Letter: Hyperbole is not helpful

Published: 09-27-2024 3:12 PM

In her recent My Turn, Linda O’Rourke says that Rundlett Middle School “is quite literally falling apart and being held together by tape.” As a teacher, she knows the definition of hyperbole: “extravagant exaggeration.” Her statement is a textbook example. As the parent of a 2024 graduate of Rundlett, I’ve been in the building on many occasions, and my kid had a wonderful experience in her three years there. She came home each day talking about friends and teachers, classes and homework, social media and school lunches, the usual things that kids are concerned about. Rarely did she mention the building itself, and certainly never as it being the catastrophe that Ms. O’Rourke depicts.

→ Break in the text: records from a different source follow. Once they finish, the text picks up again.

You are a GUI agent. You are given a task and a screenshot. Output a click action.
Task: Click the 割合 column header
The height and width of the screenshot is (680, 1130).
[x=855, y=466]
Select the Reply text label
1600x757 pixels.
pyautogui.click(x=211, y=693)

The regrettable effect of Ms. O’Rourke’s hyperbole is that it triggers emotions and raises anxiety that can hurry well-intentioned people into short-sighted decisions with long-term outcomes. Few people, including me, doubt that a new middle school is needed. But to further burden already exhausted taxpayers, to destroy over twenty acres of pristine forest and wildlife habitat, and to exacerbate the existing traffic snafu at Broken Ground in order to build as quickly as possible smacks of a panic-button reaction rather than a calm consideration of what makes for excellent education, fiscal responsibility, environmental preservation, and traffic and student safety.